> **Exercise directions**: Swap "Tap" for "Press" throughout the listing below, changing nothing else, and return the lines without the pictures.

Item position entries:
"""

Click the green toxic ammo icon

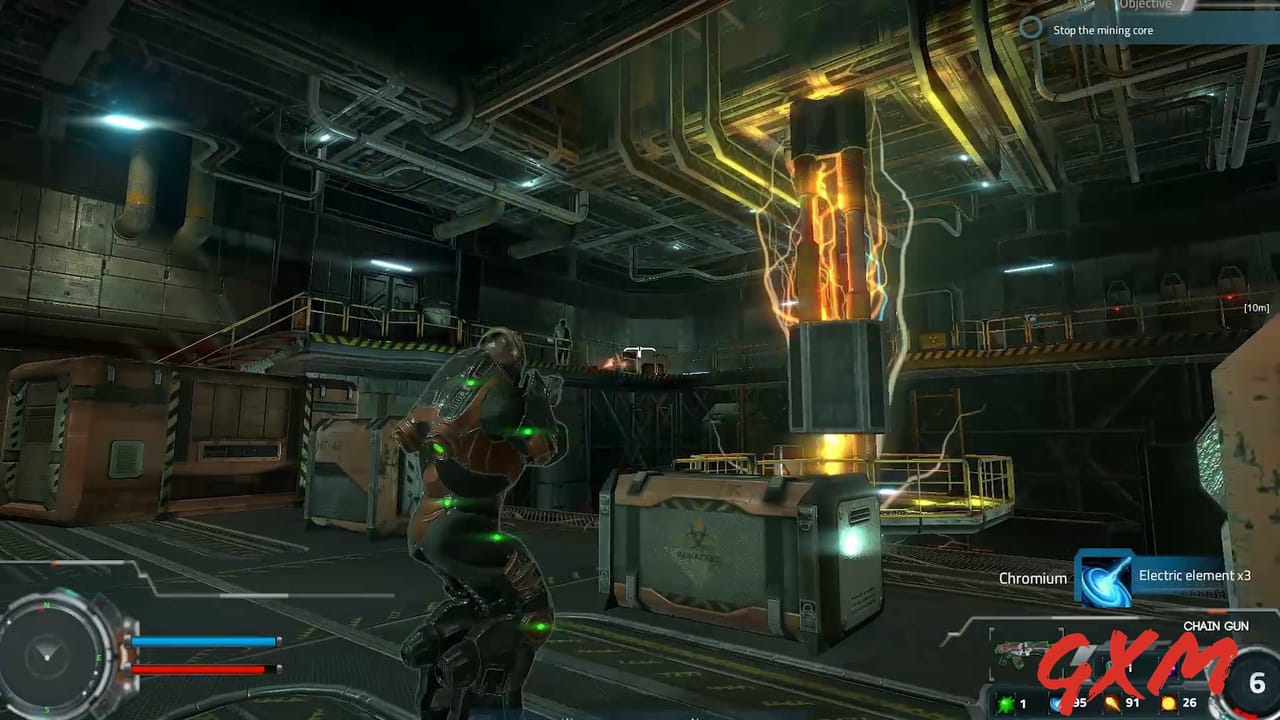1005,703
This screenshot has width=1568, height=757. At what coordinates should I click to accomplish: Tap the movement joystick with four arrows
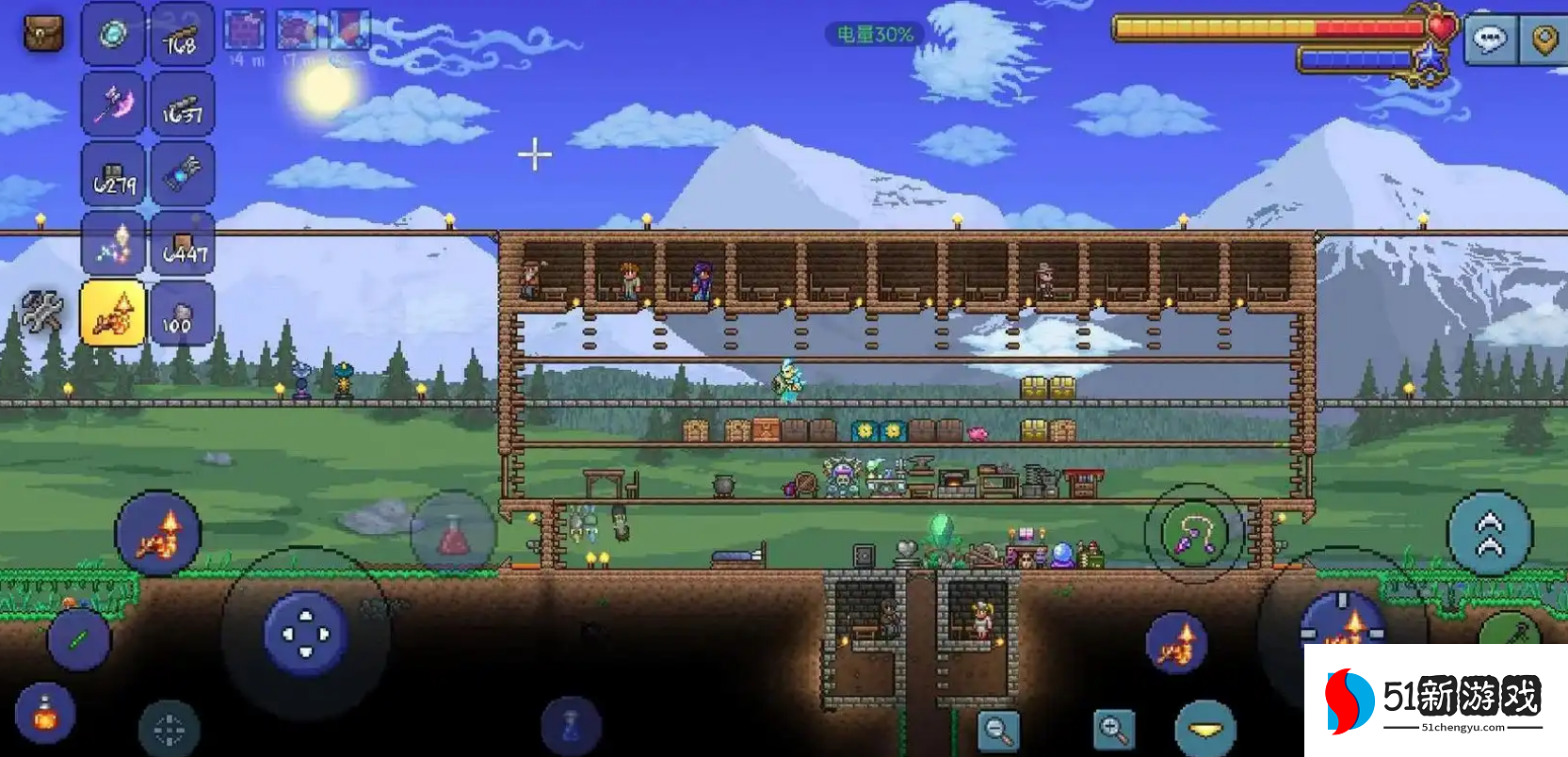click(305, 634)
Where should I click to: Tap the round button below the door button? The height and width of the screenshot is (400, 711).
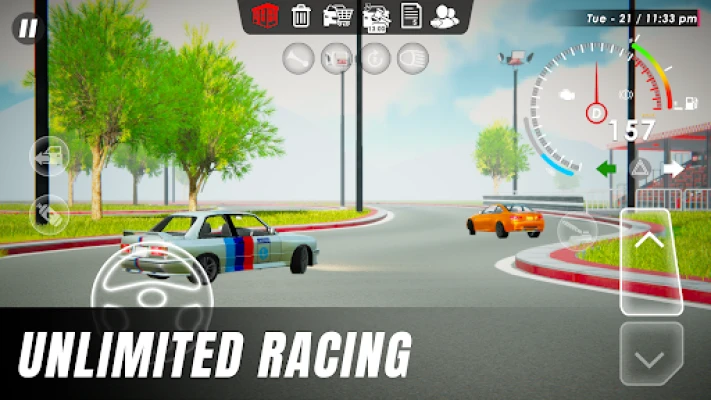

"""

> **Expected answer**:
Click the green toxic ammo icon

1005,703
This screenshot has width=1568, height=757. At what coordinates should I click to accomplish: Press the movement joystick with four arrows
click(305, 634)
Where should I click to: Press the round button below the door button? The height and width of the screenshot is (400, 711).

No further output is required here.